” Célibattant”, “Solibataire”, sont les noms exotiques donnés aux nouveaux célibataires.
Un “célibattant” est un célibataire qui se bat pour ne plus l’être! Ce mot vient du verbe “se célibattre”. Il est le résultat d’un concours, consistant à inventer des mots qui parraissaient injustement absent des dico, organisé par le journal Sud-Ouest Dimanche, en juillet 2001
Ils clament haut et fort leur indépendance et leur affranchissement du modèle socio-culturel dominé par le couple.
Ils se disent libres de toutes contraintes, heureux de pouvoir butiner à droite à gauche, fiers de maîtriser leurs vies comme bon leur semble. Mais cette vision idyllique d’un choix de vie d’un type nouveau reflète-elle un véritable épanouissement ?

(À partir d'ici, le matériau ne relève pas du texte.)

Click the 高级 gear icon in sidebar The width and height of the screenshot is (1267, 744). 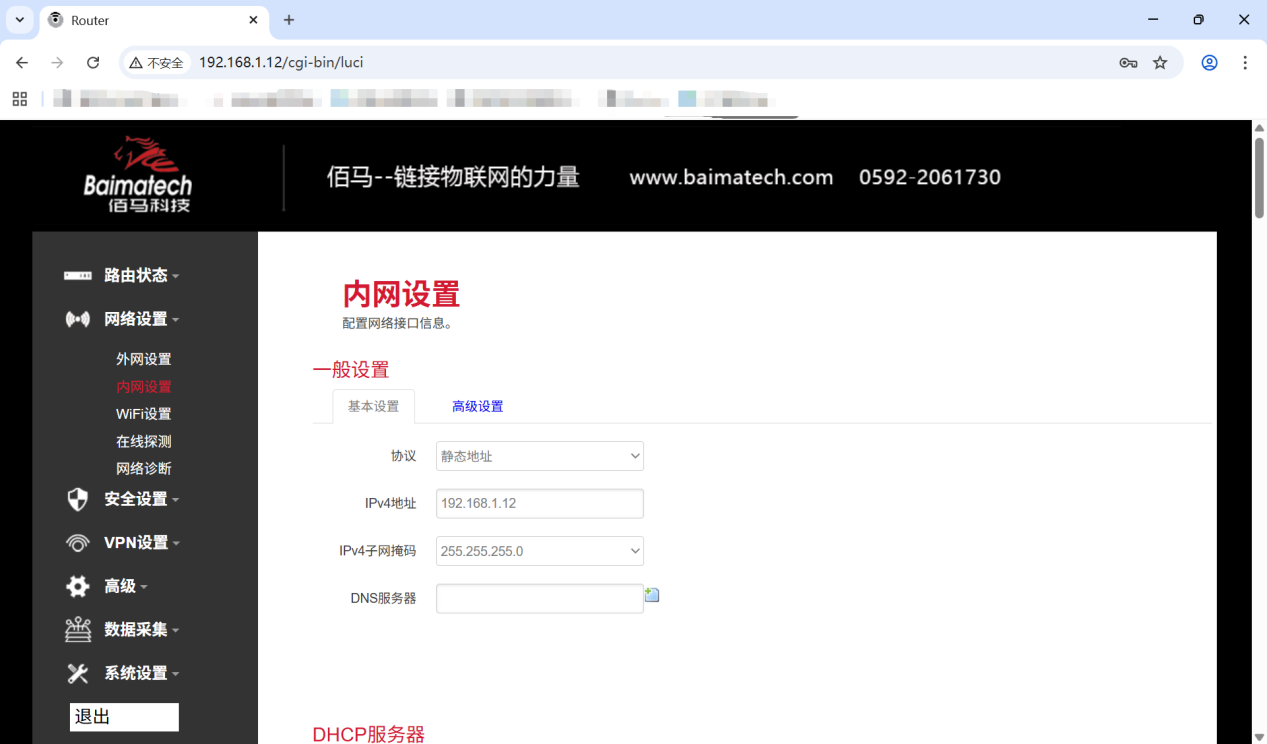click(x=77, y=586)
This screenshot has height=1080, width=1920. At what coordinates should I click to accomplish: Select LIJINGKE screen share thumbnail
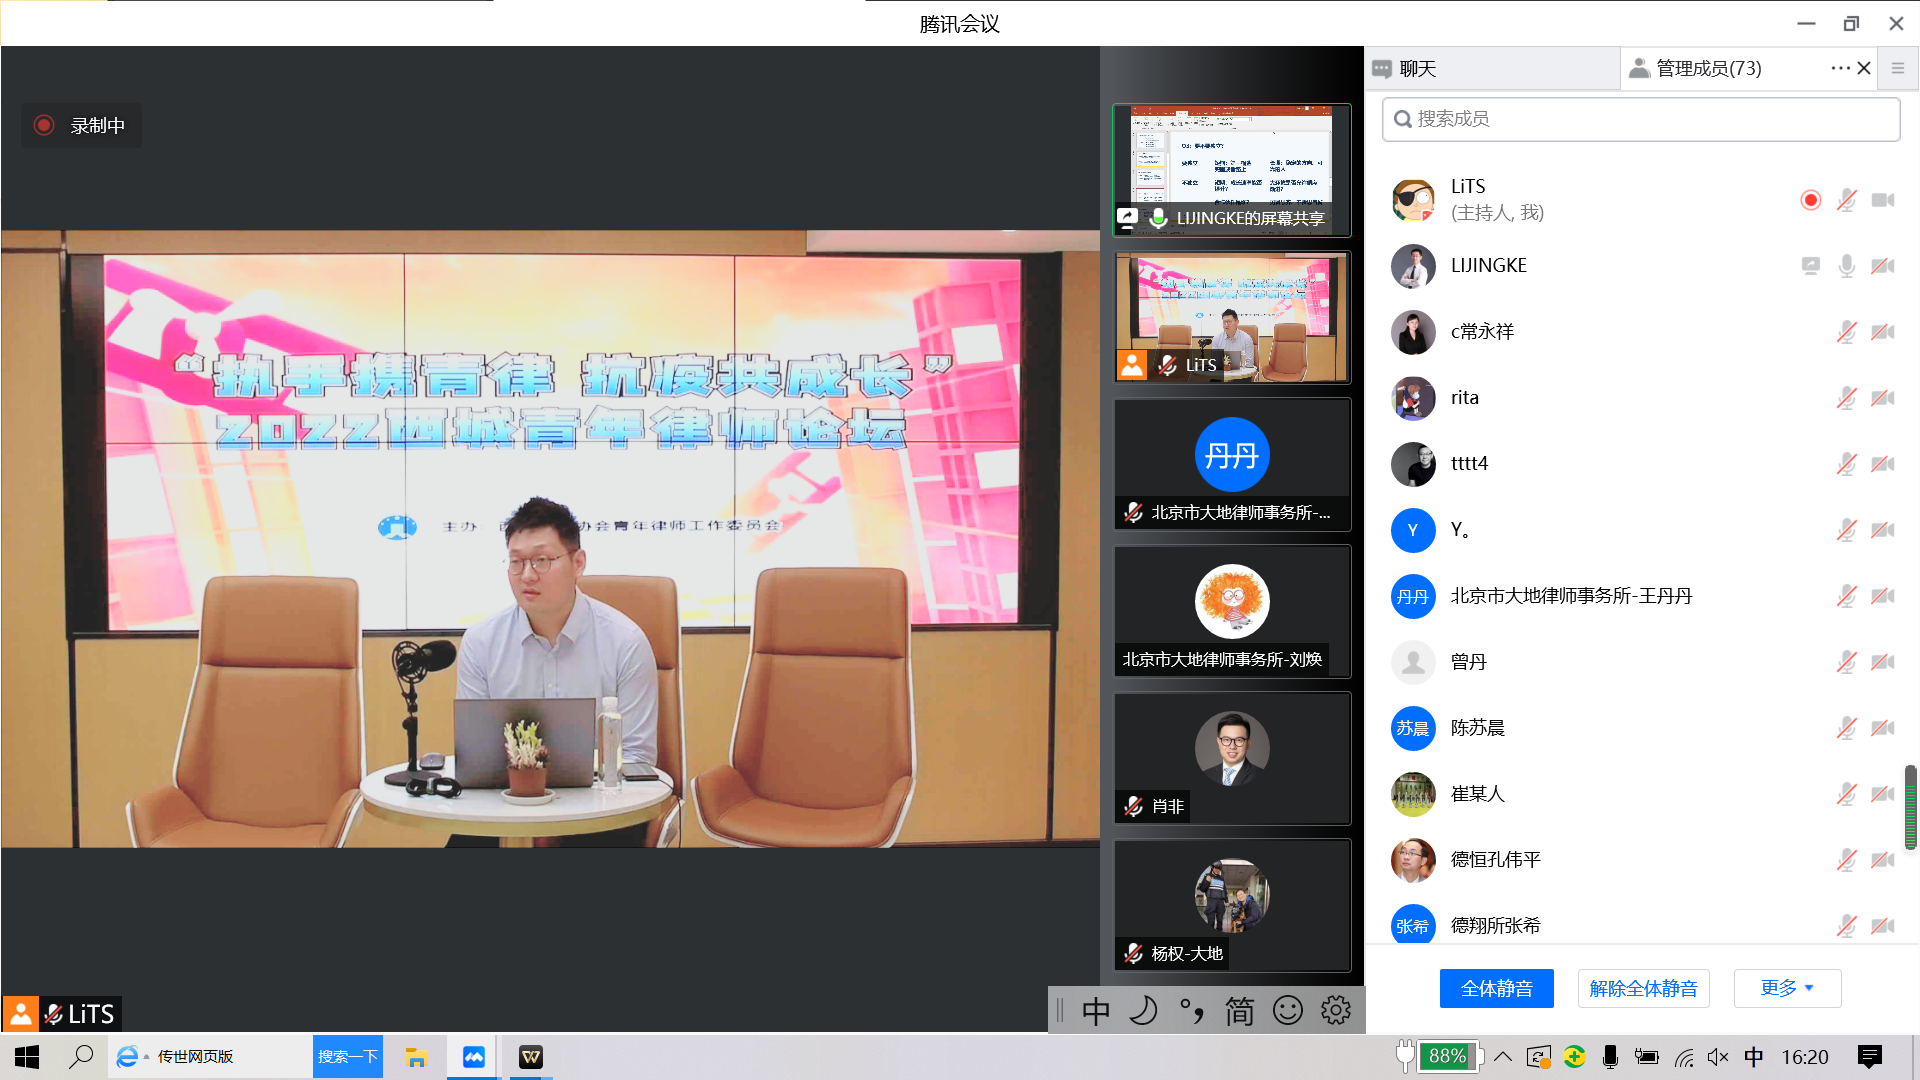[x=1231, y=170]
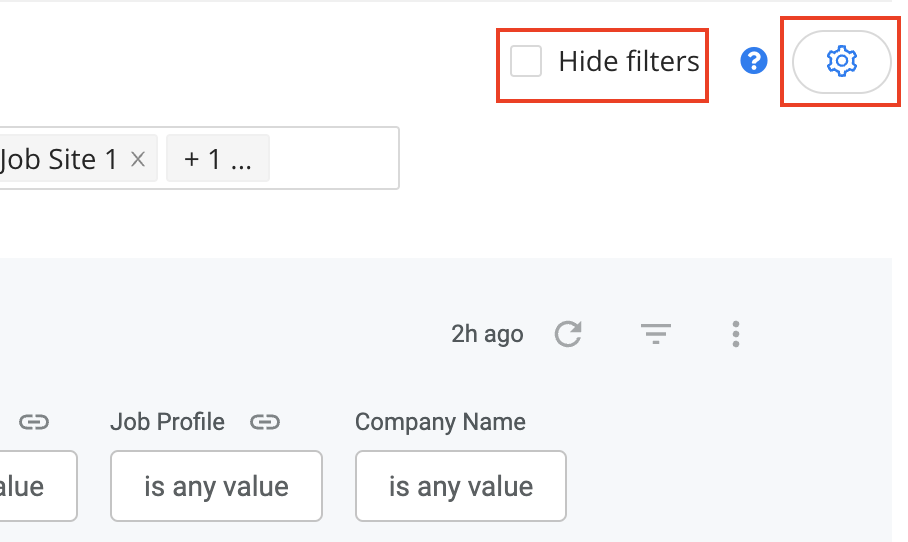Image resolution: width=908 pixels, height=542 pixels.
Task: Open the blue help question mark
Action: click(x=754, y=61)
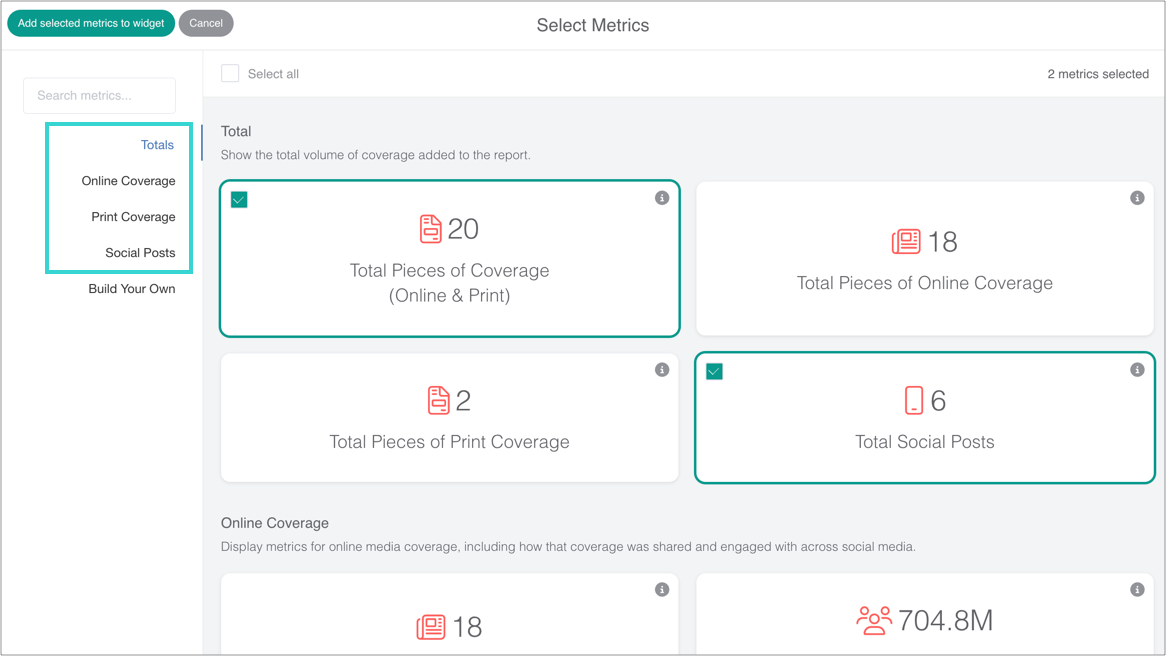
Task: Click info icon on Total Pieces of Print Coverage card
Action: pyautogui.click(x=662, y=370)
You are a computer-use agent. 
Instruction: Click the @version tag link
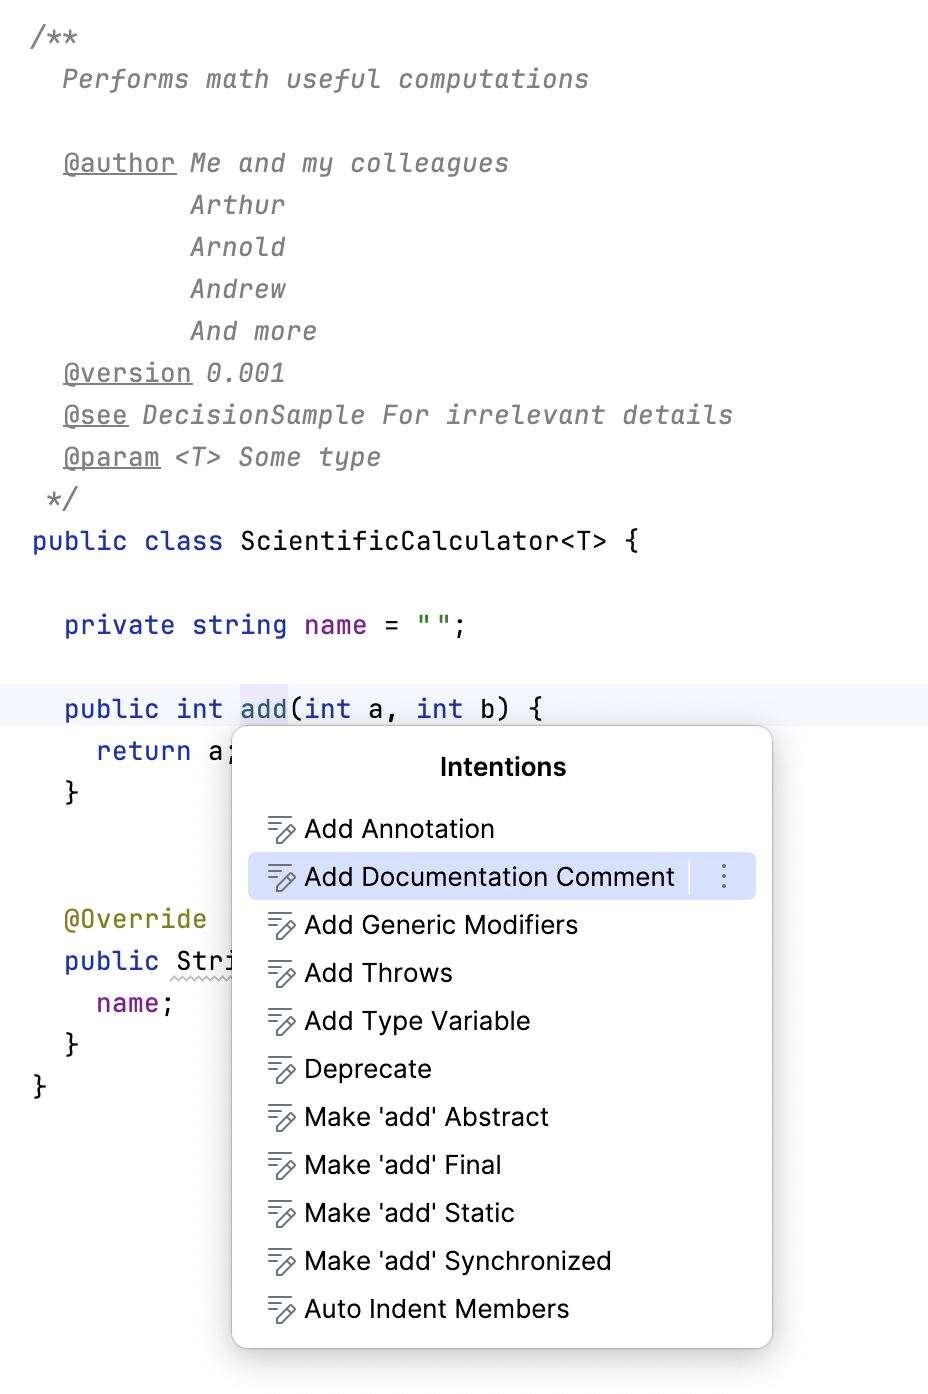pyautogui.click(x=128, y=373)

Un véritable épanouissement…
Avec plusieurs millions de personnes seules, la France est tout-à-fait en ligne avec ce type de société occidentale post-moderne.
Ce chiffre est d’ailleurs en augmentation constante. Mais il y a une différence avec la solitude d’antan ou le célibataire était l’éternel “vieux garçon” ou la “catherinette” de service. En effet, s’il y a de nombreux célibataires aujourd’hui, ceux-ci sont statistiquement beaucoup plus souvent en couple qu’ils ne paraissent l’avouer au premier abord. En fait plus d’un tiers de la vie d’un “célibattant” est partagée avec une autre personne. L’avantage indéniable de ce type de vie est évidemment la possibilité de changer plusieurs fois de partenaire. A l’heure où de nombreux couples s’échouent dans le divorce, cet aspect du “solo” est plutôt intéressant.
… ou un fardeau
Pourtant, cette liberté bénie un jour est portée comme un fardeau un autre jour. L‘être humain ne semble pas destiné à vivre seul parce qu’il a besoin d’une véritable relation d’amour. “L’homme quittera ses parents et s’attachera à sa femme” lit-on dans la Bible : le vieux modèle de nos parents semble toujours être le modèle gagnant.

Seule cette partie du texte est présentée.